Each record below should be set down exactly.

■ Dataset ■
= = = = =
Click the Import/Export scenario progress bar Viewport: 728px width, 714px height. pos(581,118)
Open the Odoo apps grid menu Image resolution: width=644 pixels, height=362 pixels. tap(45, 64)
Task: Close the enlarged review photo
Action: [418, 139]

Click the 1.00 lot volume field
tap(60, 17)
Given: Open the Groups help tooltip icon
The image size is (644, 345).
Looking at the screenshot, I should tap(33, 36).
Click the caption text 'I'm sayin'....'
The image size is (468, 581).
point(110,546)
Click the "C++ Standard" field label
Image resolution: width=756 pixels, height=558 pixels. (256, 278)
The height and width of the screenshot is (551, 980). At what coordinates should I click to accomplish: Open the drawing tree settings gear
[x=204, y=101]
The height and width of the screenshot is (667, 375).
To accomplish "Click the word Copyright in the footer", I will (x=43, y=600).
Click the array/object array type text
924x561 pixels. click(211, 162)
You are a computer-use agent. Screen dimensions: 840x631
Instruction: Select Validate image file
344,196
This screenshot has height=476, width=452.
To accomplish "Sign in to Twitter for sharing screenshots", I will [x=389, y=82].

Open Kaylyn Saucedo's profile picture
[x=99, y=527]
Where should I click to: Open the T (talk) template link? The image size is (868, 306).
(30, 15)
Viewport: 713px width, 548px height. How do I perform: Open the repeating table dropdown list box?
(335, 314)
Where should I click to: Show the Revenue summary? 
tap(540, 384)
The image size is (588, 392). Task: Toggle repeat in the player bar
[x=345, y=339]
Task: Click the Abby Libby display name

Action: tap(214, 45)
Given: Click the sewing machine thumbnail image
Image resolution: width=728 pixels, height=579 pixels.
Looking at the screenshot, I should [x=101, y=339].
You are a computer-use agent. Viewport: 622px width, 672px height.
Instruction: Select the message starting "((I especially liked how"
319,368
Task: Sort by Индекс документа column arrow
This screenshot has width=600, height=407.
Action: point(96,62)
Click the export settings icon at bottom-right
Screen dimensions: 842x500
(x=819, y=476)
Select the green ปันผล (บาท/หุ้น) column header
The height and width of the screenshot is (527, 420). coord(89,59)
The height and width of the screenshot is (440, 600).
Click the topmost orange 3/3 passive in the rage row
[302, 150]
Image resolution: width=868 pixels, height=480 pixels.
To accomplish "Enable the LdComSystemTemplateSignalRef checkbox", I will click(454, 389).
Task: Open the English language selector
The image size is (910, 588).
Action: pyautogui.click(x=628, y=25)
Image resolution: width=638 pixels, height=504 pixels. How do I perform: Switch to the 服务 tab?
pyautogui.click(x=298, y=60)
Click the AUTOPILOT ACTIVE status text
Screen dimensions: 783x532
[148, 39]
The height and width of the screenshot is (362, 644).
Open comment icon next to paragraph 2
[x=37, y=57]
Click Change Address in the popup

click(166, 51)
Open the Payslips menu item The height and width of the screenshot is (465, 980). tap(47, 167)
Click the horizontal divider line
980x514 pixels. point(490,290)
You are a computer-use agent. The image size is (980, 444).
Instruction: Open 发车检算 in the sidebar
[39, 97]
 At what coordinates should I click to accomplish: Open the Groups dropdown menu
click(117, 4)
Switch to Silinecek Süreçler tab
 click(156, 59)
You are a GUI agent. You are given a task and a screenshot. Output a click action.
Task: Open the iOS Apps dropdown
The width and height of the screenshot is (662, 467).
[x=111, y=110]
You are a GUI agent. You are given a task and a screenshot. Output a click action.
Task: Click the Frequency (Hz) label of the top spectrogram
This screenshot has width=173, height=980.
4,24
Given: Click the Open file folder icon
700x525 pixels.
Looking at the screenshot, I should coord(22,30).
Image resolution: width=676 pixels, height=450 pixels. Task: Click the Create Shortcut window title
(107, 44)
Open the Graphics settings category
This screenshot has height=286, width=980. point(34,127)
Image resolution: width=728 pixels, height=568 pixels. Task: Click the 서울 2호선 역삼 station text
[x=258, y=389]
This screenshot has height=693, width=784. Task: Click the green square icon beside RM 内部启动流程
= = = = =
■ Completed task ■
Click the Import/Export scenario progress bar Viewport: 728px width, 714px height. pos(581,118)
Open the Odoo apps grid menu Image resolution: width=644 pixels, height=362 pixels. tap(45, 64)
Task: Close the enlarged review photo
Action: [418, 139]

Click the 1.00 lot volume field
tap(60, 17)
Given: Open the Groups help tooltip icon
The image size is (644, 345).
Looking at the screenshot, I should tap(33, 36).
Click the caption text 'I'm sayin'....'
The image size is (468, 581).
point(110,546)
Click the "C++ Standard" field label
Image resolution: width=756 pixels, height=558 pixels. (256, 278)
The height and width of the screenshot is (551, 980). At what coordinates should I click to accomplish: Open the drawing tree settings gear
[x=204, y=101]
The height and width of the screenshot is (667, 375).
To accomplish "Click the word Copyright in the footer", I will (x=43, y=600).
Click the array/object array type text
924x561 pixels. click(211, 162)
You are a computer-use agent. Screen dimensions: 840x631
Instruction: Select Validate image file
344,196
This screenshot has height=476, width=452.
To accomplish "Sign in to Twitter for sharing screenshots", I will [x=389, y=82].

Open Kaylyn Saucedo's profile picture
[x=99, y=527]
Where should I click to: Open the T (talk) template link? The image size is (868, 306).
(30, 15)
Viewport: 713px width, 548px height. How do I perform: Open the repeating table dropdown list box?
(335, 314)
Where should I click to: Show the Revenue summary? 
tap(540, 384)
The image size is (588, 392). Task: Toggle repeat in the player bar
[x=345, y=339]
Task: Click the Abby Libby display name

Action: tap(214, 45)
Given: Click the sewing machine thumbnail image
Image resolution: width=728 pixels, height=579 pixels.
Looking at the screenshot, I should [x=101, y=339].
You are a computer-use agent. Viewport: 622px width, 672px height.
Instruction: Select the message starting "((I especially liked how"
319,368
Task: Sort by Индекс документа column arrow
This screenshot has width=600, height=407.
Action: point(96,62)
Click the export settings icon at bottom-right
Screen dimensions: 842x500
(x=819, y=476)
Select the green ปันผล (บาท/หุ้น) column header
The height and width of the screenshot is (527, 420). coord(89,59)
The height and width of the screenshot is (440, 600).
Click the topmost orange 3/3 passive in the rage row
[302, 150]
Image resolution: width=868 pixels, height=480 pixels.
To accomplish "Enable the LdComSystemTemplateSignalRef checkbox", I will click(454, 389).
Task: Open the English language selector
The image size is (910, 588).
Action: pyautogui.click(x=628, y=25)
Image resolution: width=638 pixels, height=504 pixels. How do I perform: Switch to the 服务 tab?
pyautogui.click(x=298, y=60)
Click the AUTOPILOT ACTIVE status text
Screen dimensions: 783x532
[148, 39]
The height and width of the screenshot is (362, 644).
Open comment icon next to paragraph 2
[x=37, y=57]
Click Change Address in the popup

click(166, 51)
Open the Payslips menu item The height and width of the screenshot is (465, 980). tap(47, 167)
Click the horizontal divider line
980x514 pixels. point(490,290)
You are a computer-use agent. The image size is (980, 444).
Instruction: Open 发车检算 in the sidebar
[39, 97]
 At what coordinates should I click to accomplish: Open the Groups dropdown menu
click(117, 4)
Switch to Silinecek Süreçler tab
 click(156, 59)
You are a GUI agent. You are given a task and a screenshot. Output a click action.
Task: Open the iOS Apps dropdown
The width and height of the screenshot is (662, 467).
[x=111, y=110]
You are a GUI agent. You are given a task and a screenshot. Output a click action.
Task: Click the Frequency (Hz) label of the top spectrogram
This screenshot has width=173, height=980.
4,24
Given: Click the Open file folder icon
700x525 pixels.
Looking at the screenshot, I should coord(22,30).
Image resolution: width=676 pixels, height=450 pixels. Task: Click the Create Shortcut window title
(107, 44)
Open the Graphics settings category
This screenshot has height=286, width=980. point(34,127)
Image resolution: width=728 pixels, height=568 pixels. Task: Click the 서울 2호선 역삼 station text
[x=258, y=389]
This screenshot has height=693, width=784. Task: Click the green square icon beside RM 内部启动流程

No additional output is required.